This invention relates to a phase correcting method in a magnetic resonance imaging system and a device for realizing the same and in particular to a method for correcting phase distortions in tomographic data obtained in a tomographic system for a living body utilizing magnetic resonance phenomena and a device for realizing the same.
In general, in a magnetic resonance imaging system (hereinbelow abbreviated to MRI system) a living body is irradiated with a static magnetic field, a radio-frequency magnetic field and gradient magnetic fields and these magnetic fields fluctuate in position and in time with respect to the magnetic fields, with which the living body is to be irradiated ideally. Because of these fluctuations data of each pixel in a tomographic image detected by means of an MRI system contain phase distortions.
Heretofore, as a method for correcting phase distortions depending on the position in a tomographic image obtained by means of an MRI system there is known a method, by which phase distortions are obtained previously by calculation, starting from an image obtained by imaging a uniform body called a phantom under the same conditions as those used for a tomographic imaging by means of the MRI system and phase distortions in a tomographic image are corrected by using the calculated phase distortions thus obtained.
Since the phase distortions fluctuate in time and further they fluctuate also depending on the imaging procedure, the position of the tomographic image, etc., in order to correct the phase distortions with a high precision, there are problems that it is necessary to obtain frequently tomographic images of the phantom stated above, which takes a lot of time, and that operations of the MRI device are complicated.
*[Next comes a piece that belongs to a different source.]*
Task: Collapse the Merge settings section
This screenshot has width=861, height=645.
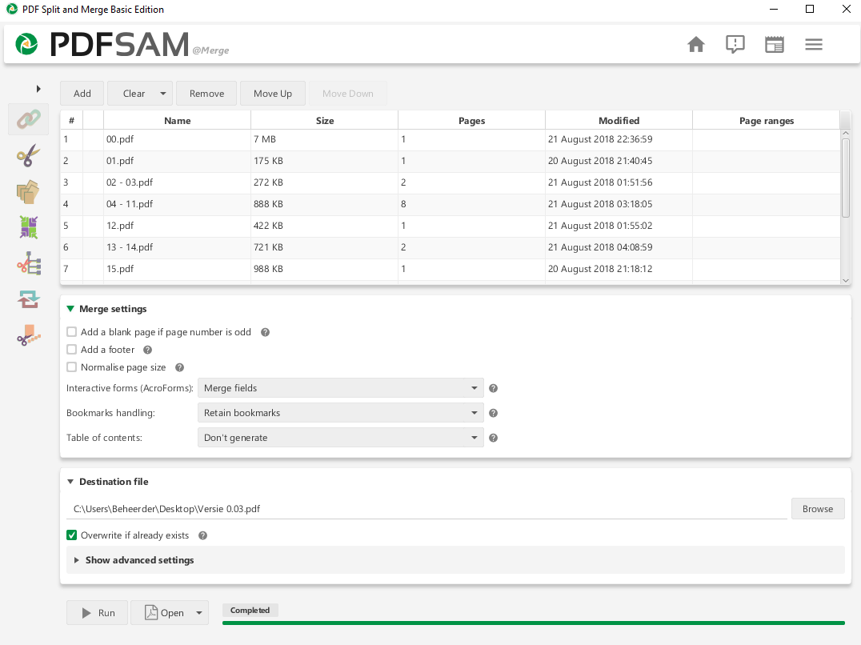Action: (x=70, y=308)
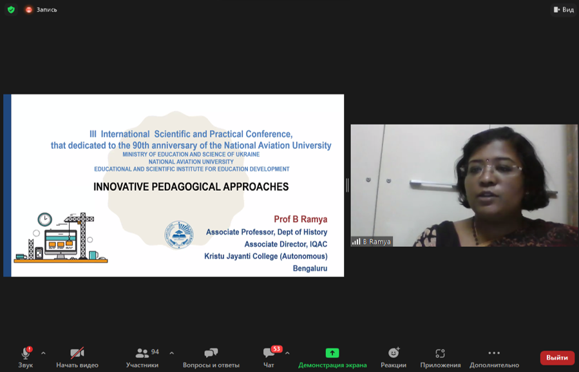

As a method for correcting the phase distortions, using only data of obtained tomographic images, a method for correcting them by operations of absolute values is widely utilized. This method is disclosed e.g. in Ahn et al. "A New Phase Correction Method in NMR Imaging Based On Autocorrelation And Histogram Analysis" IEEE Transactions on Medical Imaging, Vol. MI-6, No. 1, 1987, pp 32-36. This method had a problem that, in the case where an imaging procedure, by which images where there exist originally mixedly positive and negative data are obtained, are used, such as the inversion recovery method (IR method), sign information is lost by the operations of absolute values.